Gustave Courtois (1852-1923)

Private collection, thence by descent

Sale: Paris, Thierry de Maigret, 18 June 2009, lot 132 (as by Gustave Courtois)

Literature

Gabriel P. Weisberg, Against the Modern, Dagnan-Bouveret and the Transformation of the Academic Tradition, exh. cat., New York, Dahesh Museum of Art and Rutgers University Press, 2002, reproduced p. 112, fig. 120.

Catalogue note

French art at the end of the nineteenth century saw a resurgence in the depiction of sacred subjects.  This was due in large part to the revitalization of the Catholic church, which dictated an ideology that was more relevant to modern culture.  “Religious paintings seemed increasingly suggestive, abstract, and otherworldly as their creators were animated by a ‘new spirit,’ hoping to convert viewers on an intellectual and intuitive level…. They incorporated ‘modern symbolism’ to suggest the character of the period, and they personalized religious experience so that the viewers would become engrossed in the imagery.” (Gabriel P. Weisberg, Against the Modern: Dagnan-Bouveret and the Transformation of the Academic Tradition, New York, 2002, pp. 105-106).  Artists such as Jean Béraud, Léon Lhermitte and James Tissot, whose The Life of Christ incorporated vivid realism with fantastic imagery in a series of 350 watercolors, turned their attention away from natural genre subjects and focused instead on scenes from the Life of Jesus Christ.  Dagnan-Bouveret was at the forefront of this new spiritual movement in France.

 

In 1887, Dagnan-Bouveret’s entry to the Paris Salon, The Pardon at Brittany (The Metropolitan Museum of Art, New York) depicted a Breton religious custom showing a solemn procession of the faithful around a church.  Penitents carry long tapers; some are barefoot displaying their contrition or kneel in prayer.  How interesting to contemplate that in the next decade, Dagnan-Bouveret depicted what was at the core of the faith of these pious Breton pilgrims – their devotion to the Blessed Virgin and Her Son painted in a way “so that the viewers would become engrossed in the imagery.” (Ibid).  Dagnan-Bouveret’s wife, Anne-Marie was a devout Catholic and her influence on the artist was transformative in the 1890s.  “His Catholic faith and, in particular, the mystical presence of Christ and the Virgin seemed to bring him comfort, and this is reflected in his painting.” (Weisberg, p. 107).  His most important sacred works from this period were The Madonna of the Trellis (1889, Private Collection), Christ at Gethsemane (ca. 1894, Location unknown), The Last Supper (1896, Musée d’Orsay, Paris) and Christ and the Disciples at Emmaus (1896-1897, Carnegie Museum of Art, Pittsburgh).

Our painting is a study for the donor figures on the right side of Christ and the Disciples at Emmaus (fig.1).

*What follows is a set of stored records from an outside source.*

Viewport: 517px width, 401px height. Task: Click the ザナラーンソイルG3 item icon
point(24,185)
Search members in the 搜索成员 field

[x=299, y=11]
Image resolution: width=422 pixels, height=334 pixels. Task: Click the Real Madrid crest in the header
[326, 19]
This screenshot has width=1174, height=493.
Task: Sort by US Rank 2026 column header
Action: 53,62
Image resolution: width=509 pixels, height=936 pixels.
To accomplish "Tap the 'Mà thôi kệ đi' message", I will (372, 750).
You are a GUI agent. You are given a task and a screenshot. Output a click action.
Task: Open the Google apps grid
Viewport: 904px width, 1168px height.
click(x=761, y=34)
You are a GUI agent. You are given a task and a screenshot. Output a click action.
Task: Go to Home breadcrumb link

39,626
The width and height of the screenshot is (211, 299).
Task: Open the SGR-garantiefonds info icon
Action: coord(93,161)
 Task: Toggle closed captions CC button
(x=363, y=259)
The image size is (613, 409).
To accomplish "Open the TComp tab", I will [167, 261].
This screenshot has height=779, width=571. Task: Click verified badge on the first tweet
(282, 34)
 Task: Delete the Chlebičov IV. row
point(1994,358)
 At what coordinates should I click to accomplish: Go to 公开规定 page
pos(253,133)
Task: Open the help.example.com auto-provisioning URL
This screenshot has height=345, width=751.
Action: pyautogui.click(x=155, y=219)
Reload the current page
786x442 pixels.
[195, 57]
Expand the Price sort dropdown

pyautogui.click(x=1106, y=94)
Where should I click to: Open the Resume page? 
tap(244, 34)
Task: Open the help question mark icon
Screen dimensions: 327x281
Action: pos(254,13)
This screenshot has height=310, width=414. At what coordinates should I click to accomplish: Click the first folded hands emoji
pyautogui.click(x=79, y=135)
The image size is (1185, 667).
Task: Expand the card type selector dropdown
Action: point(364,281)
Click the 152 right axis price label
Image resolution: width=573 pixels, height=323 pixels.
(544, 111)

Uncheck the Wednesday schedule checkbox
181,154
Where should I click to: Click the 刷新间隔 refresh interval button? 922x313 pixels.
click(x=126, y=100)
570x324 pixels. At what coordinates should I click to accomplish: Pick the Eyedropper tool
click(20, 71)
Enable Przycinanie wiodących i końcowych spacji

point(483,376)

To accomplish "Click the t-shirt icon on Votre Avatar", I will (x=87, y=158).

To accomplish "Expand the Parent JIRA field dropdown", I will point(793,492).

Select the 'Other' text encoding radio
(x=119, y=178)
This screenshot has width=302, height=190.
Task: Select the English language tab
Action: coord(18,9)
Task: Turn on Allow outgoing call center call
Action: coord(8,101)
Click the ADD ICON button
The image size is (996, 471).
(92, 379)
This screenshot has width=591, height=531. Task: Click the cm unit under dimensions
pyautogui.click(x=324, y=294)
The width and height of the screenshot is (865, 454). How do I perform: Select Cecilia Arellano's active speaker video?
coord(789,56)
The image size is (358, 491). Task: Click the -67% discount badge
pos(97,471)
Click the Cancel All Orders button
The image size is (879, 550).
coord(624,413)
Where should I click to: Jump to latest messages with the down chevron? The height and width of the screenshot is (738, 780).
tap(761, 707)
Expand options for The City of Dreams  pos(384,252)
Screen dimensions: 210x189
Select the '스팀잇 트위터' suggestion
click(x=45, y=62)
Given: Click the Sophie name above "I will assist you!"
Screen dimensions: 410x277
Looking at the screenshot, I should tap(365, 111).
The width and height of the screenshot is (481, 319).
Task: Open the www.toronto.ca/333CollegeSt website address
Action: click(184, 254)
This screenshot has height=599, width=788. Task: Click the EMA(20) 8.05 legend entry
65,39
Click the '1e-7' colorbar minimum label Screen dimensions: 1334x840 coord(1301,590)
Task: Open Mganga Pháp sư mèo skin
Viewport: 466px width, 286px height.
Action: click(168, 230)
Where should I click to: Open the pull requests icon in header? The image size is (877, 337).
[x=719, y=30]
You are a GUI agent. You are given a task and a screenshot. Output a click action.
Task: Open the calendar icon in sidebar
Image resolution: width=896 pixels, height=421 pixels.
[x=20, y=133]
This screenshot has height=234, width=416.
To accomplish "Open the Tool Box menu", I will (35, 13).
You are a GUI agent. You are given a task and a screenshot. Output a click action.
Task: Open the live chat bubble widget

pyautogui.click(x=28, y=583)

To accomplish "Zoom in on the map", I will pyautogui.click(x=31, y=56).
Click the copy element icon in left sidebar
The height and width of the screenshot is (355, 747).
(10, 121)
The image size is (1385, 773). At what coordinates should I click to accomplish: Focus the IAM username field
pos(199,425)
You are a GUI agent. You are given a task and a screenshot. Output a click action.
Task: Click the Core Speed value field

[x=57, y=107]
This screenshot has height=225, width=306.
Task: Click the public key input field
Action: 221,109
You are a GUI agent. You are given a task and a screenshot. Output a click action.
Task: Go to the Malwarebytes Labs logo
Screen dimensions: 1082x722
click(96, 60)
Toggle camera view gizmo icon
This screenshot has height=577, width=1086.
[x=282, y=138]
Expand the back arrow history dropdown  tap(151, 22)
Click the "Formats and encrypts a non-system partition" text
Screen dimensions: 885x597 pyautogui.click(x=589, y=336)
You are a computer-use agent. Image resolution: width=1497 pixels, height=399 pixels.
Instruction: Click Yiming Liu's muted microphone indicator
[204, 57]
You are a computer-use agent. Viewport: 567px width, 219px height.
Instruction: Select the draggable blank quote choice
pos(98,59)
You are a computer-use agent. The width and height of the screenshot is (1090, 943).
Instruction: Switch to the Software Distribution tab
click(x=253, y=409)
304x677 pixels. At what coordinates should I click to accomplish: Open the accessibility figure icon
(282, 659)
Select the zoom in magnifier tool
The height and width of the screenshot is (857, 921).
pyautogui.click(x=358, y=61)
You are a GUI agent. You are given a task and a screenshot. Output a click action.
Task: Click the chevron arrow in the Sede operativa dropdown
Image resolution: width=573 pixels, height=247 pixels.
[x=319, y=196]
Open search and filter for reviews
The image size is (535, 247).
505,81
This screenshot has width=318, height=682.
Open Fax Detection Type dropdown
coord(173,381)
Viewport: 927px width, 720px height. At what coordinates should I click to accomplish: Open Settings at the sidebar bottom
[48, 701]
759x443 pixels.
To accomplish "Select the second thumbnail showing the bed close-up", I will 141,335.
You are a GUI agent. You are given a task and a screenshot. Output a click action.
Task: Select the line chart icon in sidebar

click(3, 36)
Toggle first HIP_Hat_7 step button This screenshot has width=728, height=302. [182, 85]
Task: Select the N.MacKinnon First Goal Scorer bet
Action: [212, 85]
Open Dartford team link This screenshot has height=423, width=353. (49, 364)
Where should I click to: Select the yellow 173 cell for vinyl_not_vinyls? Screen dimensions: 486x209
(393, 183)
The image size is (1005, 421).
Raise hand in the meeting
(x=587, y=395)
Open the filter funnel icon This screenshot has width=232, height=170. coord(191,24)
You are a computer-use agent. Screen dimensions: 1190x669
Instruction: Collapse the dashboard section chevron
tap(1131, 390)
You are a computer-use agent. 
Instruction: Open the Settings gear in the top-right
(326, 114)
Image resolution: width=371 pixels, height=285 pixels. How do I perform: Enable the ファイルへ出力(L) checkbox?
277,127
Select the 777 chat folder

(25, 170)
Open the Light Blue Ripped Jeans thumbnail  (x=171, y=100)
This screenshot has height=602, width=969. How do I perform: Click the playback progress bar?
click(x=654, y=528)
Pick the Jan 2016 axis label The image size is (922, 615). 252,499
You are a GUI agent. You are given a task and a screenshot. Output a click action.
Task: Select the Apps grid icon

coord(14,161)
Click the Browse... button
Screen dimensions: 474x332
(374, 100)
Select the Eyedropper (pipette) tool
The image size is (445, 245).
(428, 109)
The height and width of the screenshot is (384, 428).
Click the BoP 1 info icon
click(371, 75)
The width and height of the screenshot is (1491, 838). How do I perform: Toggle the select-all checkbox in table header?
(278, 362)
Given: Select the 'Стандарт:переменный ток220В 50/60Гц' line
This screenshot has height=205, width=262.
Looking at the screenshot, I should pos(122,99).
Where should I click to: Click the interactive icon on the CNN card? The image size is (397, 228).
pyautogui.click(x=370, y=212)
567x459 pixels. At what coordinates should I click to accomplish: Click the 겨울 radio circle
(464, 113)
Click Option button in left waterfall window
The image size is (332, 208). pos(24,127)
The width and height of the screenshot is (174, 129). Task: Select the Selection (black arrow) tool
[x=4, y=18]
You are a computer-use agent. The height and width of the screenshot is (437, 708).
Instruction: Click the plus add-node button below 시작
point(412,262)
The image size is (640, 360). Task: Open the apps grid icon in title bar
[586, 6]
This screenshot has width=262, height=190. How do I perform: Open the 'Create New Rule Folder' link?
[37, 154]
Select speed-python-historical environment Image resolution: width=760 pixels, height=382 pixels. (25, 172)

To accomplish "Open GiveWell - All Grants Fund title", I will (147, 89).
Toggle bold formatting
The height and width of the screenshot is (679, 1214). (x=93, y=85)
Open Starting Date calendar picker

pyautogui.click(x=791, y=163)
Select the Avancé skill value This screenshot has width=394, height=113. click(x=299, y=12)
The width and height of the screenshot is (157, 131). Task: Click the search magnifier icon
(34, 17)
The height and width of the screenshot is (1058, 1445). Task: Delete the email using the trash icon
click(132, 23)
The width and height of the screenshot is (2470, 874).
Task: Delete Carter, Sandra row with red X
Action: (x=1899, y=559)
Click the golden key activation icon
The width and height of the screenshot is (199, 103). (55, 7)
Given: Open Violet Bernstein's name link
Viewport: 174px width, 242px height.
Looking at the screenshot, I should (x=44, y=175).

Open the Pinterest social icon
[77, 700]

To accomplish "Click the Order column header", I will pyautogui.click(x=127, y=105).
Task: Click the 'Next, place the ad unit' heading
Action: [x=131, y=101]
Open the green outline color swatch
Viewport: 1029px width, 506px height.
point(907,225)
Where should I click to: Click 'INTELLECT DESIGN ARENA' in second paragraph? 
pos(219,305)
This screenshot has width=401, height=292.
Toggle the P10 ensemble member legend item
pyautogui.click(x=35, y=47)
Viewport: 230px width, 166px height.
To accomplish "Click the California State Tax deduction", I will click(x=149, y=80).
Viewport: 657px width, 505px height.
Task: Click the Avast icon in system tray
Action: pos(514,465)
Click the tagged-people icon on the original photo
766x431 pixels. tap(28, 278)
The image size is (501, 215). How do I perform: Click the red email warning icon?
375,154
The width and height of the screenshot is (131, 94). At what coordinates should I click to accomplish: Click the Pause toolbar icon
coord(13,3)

In the tradition of 15th century Netherlandish painting, where the donors are often included in the composition; Jan van Eyck’s The Madonna of Chancellor Rolin readily comes to mind, Dagnan-Bouveret has painted himself, his wife and son as witness to this moment in Saint Luke’s Gospel:  “Now it came to pass, as He sat at the table with them, that He took bread, blessed and broke it, and gave it to them.  Then their eyes were opened, and they knew Him; and He vanished from their sight.” (Luke 24: 30-31). The inclusion of the artist and his family in such a hallowed setting was a daring move by Dagnan-Bouveret, which both delighted and angered contemporary critics (see Weisberg, pp. 110-113).  In addition to our oil painting, Dagnan-Bouveret made several preparatory drawings, and used photography to work out the individual poses in the final painting.  Our study originally belonged to Gustave Courtois, Dagnan-Bouveret’s lifelong friend and fellow artist from their time together at the École des Beaux-Arts in the 1870s. 

 

Dagnan-Bouveret exhibited Christ and His Disciples at Emmaus at the 1898 Paris Salon; it had already been purchased by Henry Clay Frick, where it joined other works by the artist in Frick’s Pittsburgh collection.